### [TASK]
Reproduce word for word the portion of the Solr mailing-list post that opens with "Arguments for Solr" and closes with "google search. Why?".

You are viewing a plain text version of this content. The canonical link for it is here.
Posted to solr-user@lucene.apache.org by Lukáš Vlček <lu...@gmail.com> on 2009/11/13 10:52:00 UTC

Arguments for Solr implementation at public web site

Hi,

I am looking for good arguments to justify implementation a search for sites
which are available on the public internet. There are many sites in "powered
by Solr" section which are indexed by Google and other search engines but
still they decided to invest resources into building and maintenance of
their own search functionality and not to go with [user_query site:
my_site.com] google search. Why?

By no mean I am saying it makes not sense to implement Solr! But I want to
put together list of reasons and possibly with examples. Your help would be
much appreciated!

Let's narrow the scope of this discussion to the following:
- the search should cover several community sites running open source CMSs,
JIRAs, Bugillas ... and the like
- all documents use open formats (no need to parse Word or Excel)
(maybe something close to what LucidImagination does for mailing lists of
Lucene and Solr)

### [PROVIDED INFORMATION]
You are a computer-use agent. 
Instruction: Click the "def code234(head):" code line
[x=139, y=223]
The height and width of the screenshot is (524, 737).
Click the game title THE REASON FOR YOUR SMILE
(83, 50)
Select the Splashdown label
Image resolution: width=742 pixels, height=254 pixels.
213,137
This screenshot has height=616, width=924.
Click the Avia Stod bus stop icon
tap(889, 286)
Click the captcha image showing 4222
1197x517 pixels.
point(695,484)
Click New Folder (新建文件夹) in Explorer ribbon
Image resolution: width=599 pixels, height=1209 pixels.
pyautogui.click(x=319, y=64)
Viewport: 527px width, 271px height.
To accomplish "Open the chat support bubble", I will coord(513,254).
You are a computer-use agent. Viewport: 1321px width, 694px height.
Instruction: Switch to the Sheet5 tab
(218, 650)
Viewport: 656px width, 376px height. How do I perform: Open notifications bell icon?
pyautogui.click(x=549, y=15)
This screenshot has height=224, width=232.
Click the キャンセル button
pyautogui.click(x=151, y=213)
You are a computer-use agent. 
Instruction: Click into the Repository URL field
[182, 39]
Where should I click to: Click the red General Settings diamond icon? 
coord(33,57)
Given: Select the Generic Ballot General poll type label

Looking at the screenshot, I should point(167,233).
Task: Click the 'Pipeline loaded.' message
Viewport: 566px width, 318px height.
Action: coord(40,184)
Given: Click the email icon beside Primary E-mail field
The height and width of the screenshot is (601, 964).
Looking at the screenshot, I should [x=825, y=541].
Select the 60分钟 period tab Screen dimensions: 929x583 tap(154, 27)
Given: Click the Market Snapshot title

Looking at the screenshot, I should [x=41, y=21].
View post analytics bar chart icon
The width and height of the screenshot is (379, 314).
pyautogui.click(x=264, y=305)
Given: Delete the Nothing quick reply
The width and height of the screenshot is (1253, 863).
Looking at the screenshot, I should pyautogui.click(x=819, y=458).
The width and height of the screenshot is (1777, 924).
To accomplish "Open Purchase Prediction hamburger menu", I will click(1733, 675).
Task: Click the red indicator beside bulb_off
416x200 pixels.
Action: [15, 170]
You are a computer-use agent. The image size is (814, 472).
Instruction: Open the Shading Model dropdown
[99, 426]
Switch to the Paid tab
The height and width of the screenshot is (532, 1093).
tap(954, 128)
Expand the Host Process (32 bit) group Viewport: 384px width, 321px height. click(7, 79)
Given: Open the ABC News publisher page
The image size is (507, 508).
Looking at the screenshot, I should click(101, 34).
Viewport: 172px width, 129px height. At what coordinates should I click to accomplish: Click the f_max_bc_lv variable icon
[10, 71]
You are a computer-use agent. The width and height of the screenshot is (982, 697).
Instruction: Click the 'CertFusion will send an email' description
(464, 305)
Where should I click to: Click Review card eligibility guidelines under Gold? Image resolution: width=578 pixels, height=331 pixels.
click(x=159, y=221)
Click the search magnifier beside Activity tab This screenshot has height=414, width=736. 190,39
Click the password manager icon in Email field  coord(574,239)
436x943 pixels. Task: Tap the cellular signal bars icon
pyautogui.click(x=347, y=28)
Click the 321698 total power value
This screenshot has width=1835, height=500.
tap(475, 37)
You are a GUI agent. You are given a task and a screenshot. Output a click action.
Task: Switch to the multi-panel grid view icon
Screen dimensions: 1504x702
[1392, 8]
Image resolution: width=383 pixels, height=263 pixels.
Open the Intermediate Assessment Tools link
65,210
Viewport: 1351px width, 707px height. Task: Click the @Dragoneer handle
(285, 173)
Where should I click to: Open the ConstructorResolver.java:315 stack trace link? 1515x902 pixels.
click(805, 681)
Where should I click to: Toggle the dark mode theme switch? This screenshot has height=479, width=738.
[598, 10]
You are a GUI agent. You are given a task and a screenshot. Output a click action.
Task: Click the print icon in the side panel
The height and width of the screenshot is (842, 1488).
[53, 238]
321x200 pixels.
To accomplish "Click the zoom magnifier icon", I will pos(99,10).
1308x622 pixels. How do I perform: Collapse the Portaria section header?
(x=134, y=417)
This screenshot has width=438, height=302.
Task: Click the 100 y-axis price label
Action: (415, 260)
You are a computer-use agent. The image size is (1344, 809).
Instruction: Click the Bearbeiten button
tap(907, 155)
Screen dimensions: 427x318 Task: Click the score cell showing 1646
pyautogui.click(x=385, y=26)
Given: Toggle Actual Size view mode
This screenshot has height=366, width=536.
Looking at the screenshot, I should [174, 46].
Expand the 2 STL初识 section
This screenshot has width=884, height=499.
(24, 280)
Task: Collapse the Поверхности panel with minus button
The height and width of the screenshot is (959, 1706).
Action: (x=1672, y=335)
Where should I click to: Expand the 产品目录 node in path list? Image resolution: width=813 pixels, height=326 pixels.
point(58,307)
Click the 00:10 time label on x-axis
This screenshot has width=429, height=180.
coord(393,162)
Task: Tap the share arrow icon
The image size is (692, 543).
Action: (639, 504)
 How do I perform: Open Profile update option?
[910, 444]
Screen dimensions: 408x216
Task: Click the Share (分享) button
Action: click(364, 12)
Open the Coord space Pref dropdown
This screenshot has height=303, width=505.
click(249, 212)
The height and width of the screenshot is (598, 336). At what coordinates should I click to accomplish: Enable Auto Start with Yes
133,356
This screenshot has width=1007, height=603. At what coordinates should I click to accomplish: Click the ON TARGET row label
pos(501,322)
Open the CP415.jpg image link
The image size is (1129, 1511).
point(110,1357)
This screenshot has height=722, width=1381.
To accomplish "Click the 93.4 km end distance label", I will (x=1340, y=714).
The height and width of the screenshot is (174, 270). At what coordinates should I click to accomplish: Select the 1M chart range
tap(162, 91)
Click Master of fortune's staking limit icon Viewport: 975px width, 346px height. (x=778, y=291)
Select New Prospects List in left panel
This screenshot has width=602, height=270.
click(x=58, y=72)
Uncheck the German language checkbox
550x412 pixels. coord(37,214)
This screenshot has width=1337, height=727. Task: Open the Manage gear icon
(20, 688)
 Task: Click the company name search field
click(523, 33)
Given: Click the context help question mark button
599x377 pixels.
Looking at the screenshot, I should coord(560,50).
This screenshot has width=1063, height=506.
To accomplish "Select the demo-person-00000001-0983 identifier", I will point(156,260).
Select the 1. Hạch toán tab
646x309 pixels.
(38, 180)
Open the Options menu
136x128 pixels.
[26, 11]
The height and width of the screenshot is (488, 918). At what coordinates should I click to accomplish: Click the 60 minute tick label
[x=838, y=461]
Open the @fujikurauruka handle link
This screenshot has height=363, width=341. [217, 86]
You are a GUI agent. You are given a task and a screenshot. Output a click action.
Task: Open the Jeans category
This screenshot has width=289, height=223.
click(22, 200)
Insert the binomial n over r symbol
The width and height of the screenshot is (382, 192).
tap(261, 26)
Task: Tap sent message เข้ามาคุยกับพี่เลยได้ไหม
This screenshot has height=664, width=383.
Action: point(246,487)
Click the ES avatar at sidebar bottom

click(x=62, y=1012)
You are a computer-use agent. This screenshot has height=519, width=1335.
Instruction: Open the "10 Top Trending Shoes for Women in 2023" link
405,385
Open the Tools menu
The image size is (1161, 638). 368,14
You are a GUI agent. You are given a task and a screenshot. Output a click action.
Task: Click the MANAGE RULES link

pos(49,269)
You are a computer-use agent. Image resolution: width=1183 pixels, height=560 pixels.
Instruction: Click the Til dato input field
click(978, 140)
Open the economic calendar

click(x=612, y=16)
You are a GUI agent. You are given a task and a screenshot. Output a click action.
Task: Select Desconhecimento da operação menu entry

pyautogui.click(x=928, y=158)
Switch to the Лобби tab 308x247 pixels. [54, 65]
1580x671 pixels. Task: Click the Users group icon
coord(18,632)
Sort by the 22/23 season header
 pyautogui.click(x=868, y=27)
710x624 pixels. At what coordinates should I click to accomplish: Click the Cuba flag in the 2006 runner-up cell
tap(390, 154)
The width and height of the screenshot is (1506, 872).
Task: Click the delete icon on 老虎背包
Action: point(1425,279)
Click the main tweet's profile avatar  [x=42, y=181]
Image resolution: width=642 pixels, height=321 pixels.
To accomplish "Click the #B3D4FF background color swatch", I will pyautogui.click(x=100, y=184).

### [RESULT FOR THIS TASK]
Arguments for Solr implementation at public web site

Hi,

I am looking for good arguments to justify implementation a search for sites
which are available on the public internet. There are many sites in "powered
by Solr" section which are indexed by Google and other search engines but
still they decided to invest resources into building and maintenance of
their own search functionality and not to go with [user_query site:
my_site.com] google search. Why?